### [EXERCISE OBJECTIVE]
Exactly as written, set down each line of the data below except its pictures.

--------------------

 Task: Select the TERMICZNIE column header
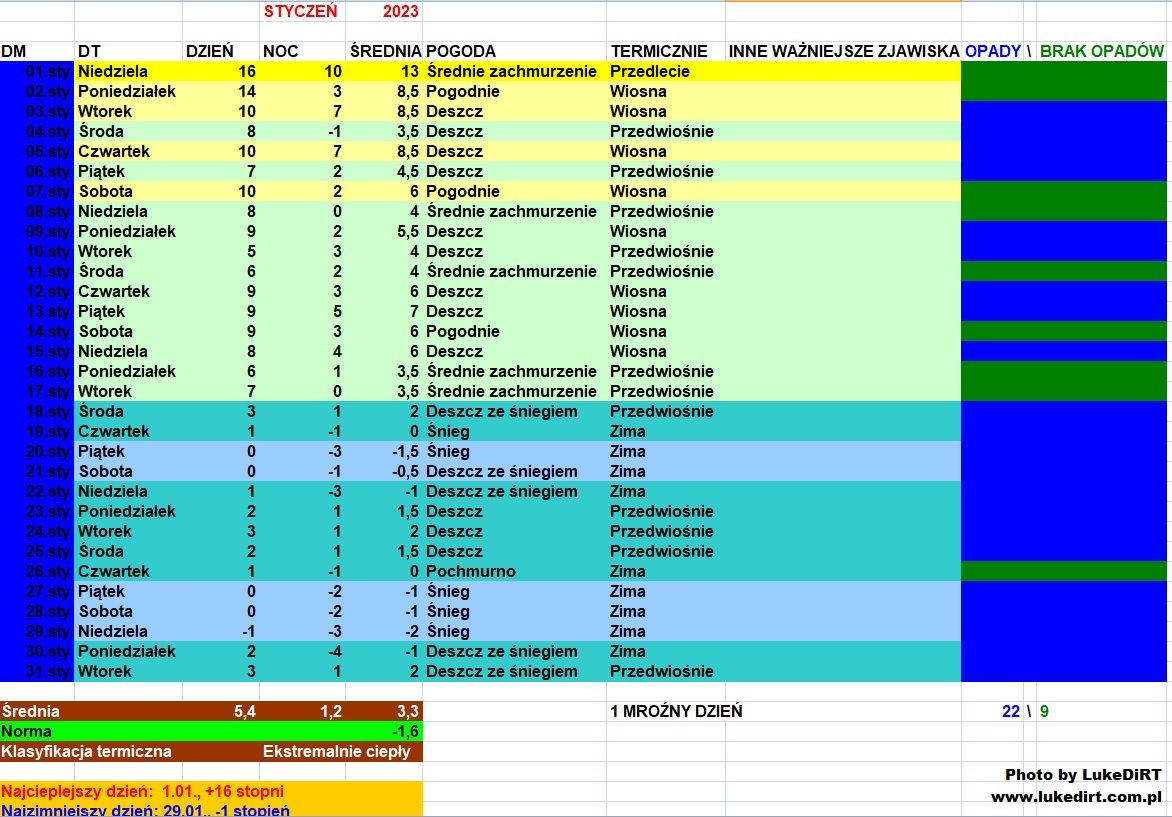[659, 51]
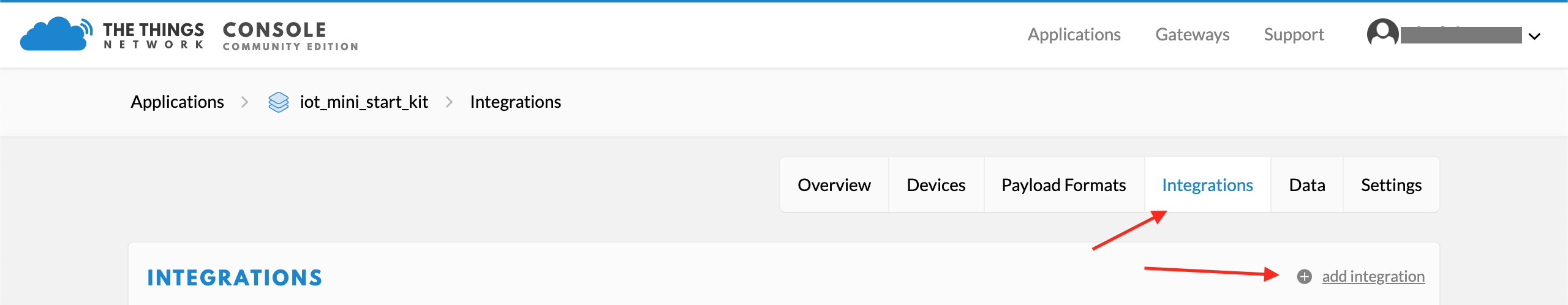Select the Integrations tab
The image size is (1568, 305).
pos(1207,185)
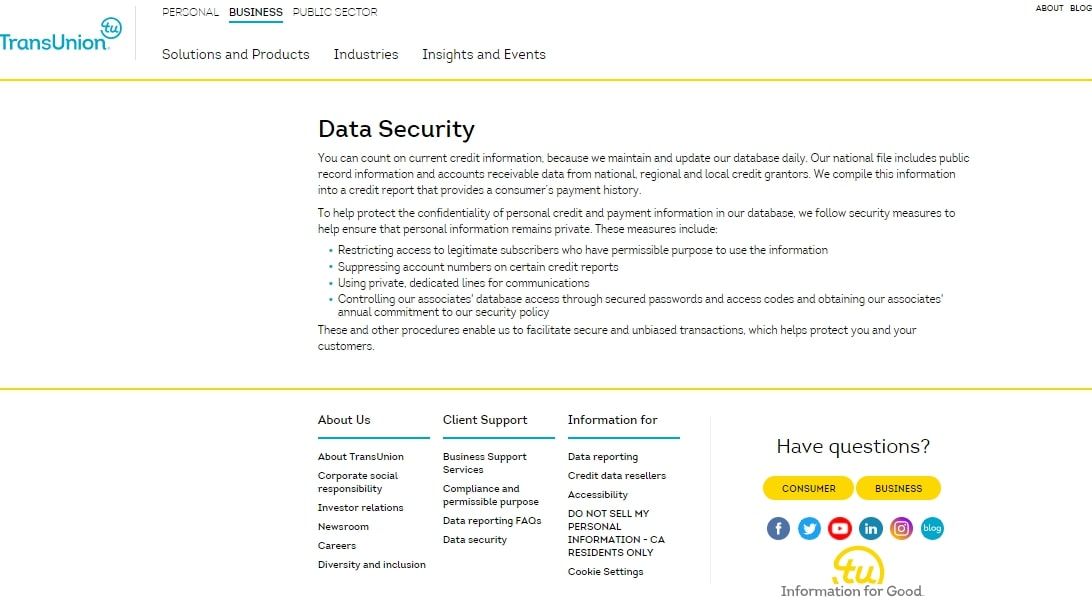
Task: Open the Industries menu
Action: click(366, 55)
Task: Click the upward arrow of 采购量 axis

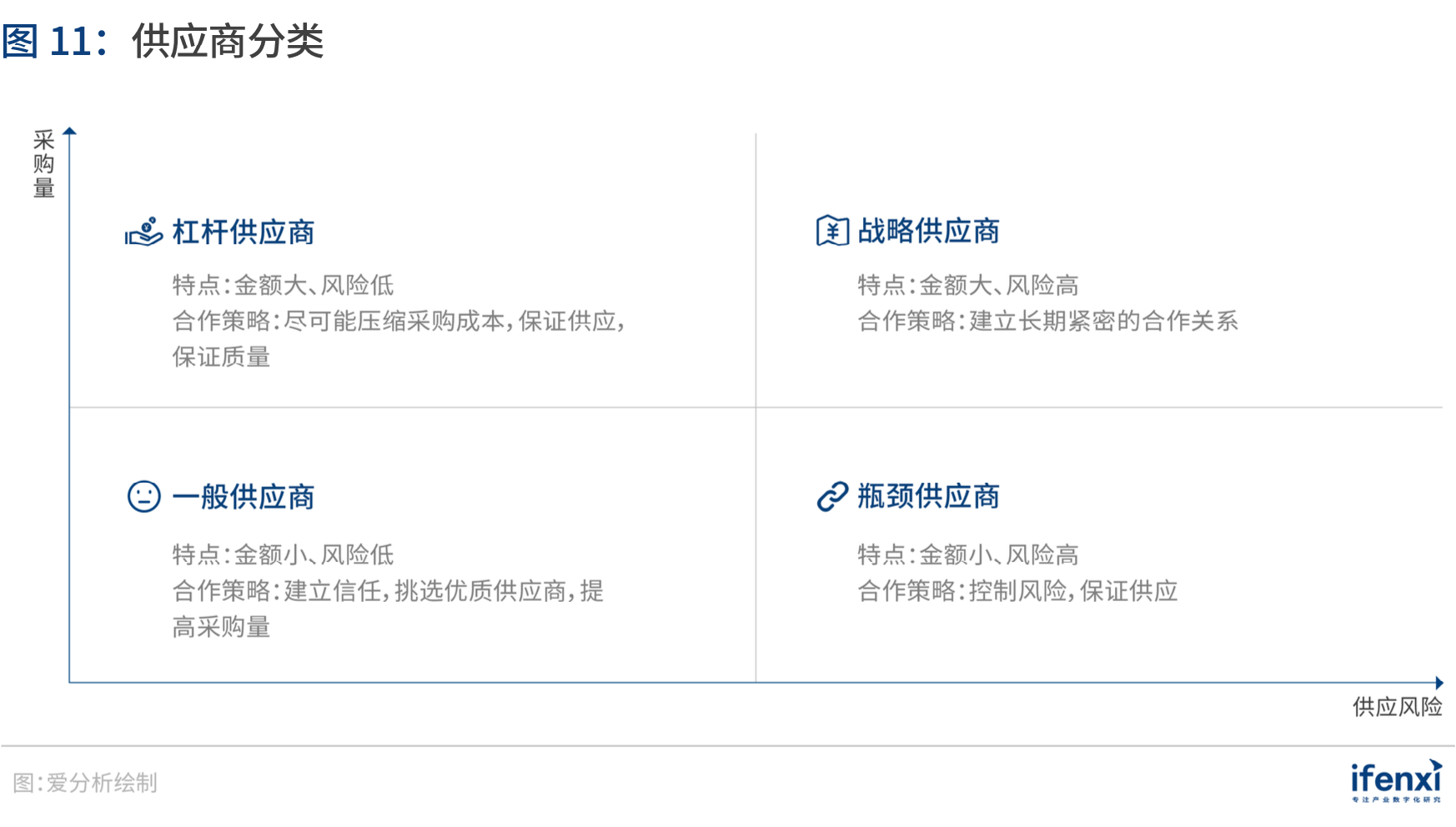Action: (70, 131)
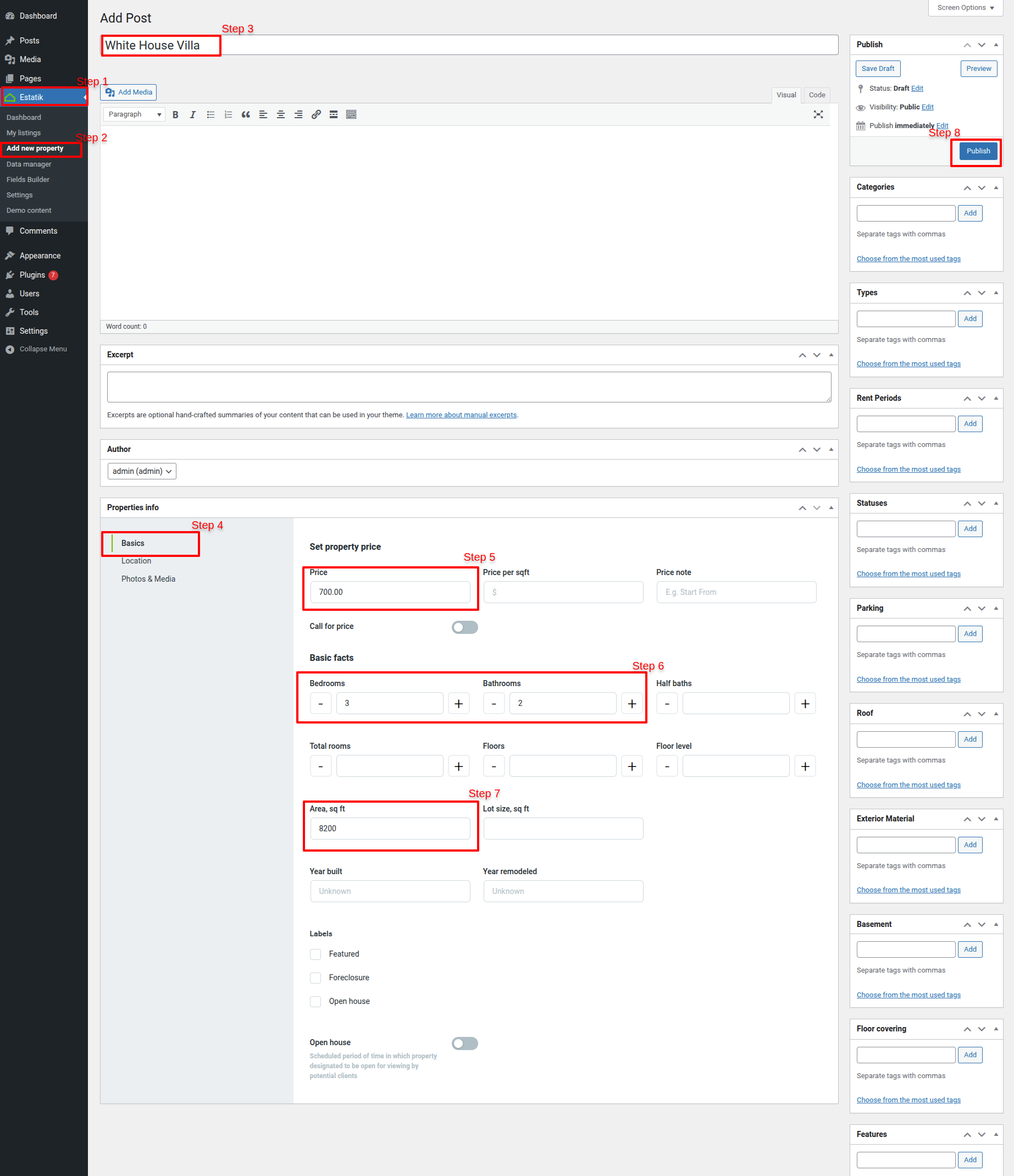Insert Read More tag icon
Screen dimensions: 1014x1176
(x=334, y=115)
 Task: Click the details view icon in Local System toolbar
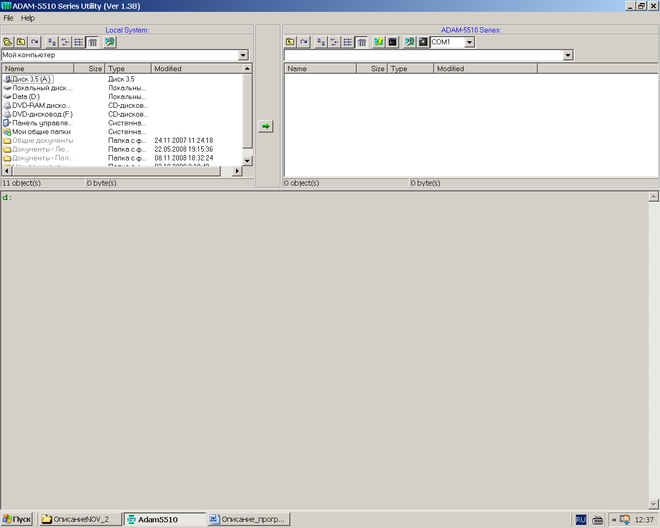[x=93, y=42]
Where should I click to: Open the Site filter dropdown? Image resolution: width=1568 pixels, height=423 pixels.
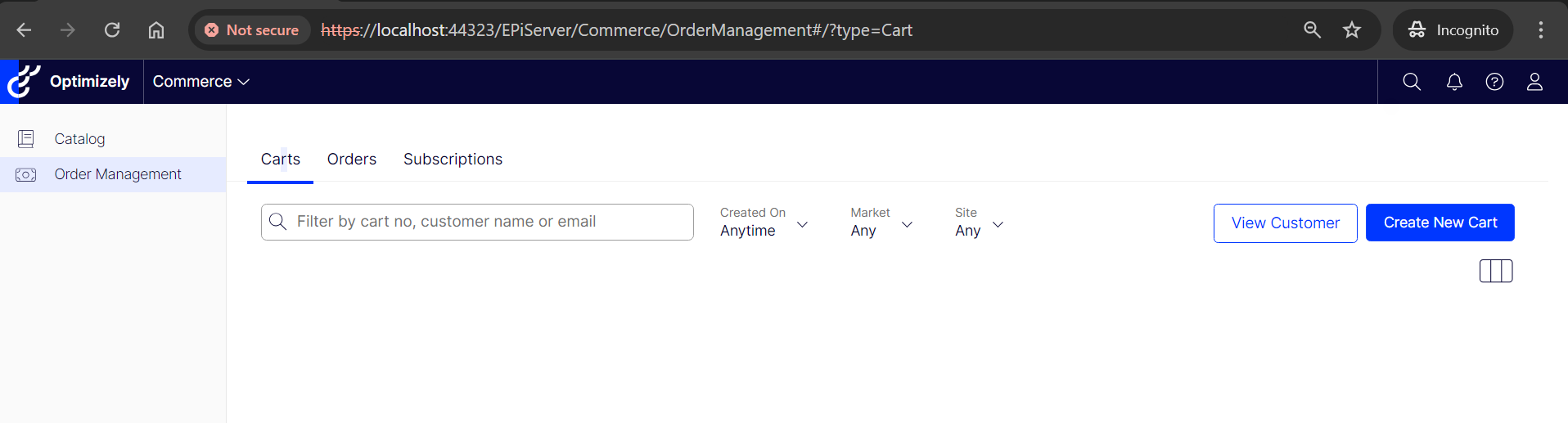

--------------------

### [OUTPUT FOR THIS TASK]
 Task: Select the TERMICZNIE column header
[659, 51]
Select the Integrations tab
The image size is (1568, 305).
pos(1207,185)
Task: Open the Industries menu
Action: click(366, 55)
Task: Click the upward arrow of 采购量 axis

Action: (70, 131)
Insert Read More tag icon
Screen dimensions: 1014x1176
(x=334, y=115)
 Task: Click the details view icon in Local System toolbar
[x=93, y=42]
Where should I click to: Open the Site filter dropdown? Image resolution: width=1568 pixels, height=423 pixels.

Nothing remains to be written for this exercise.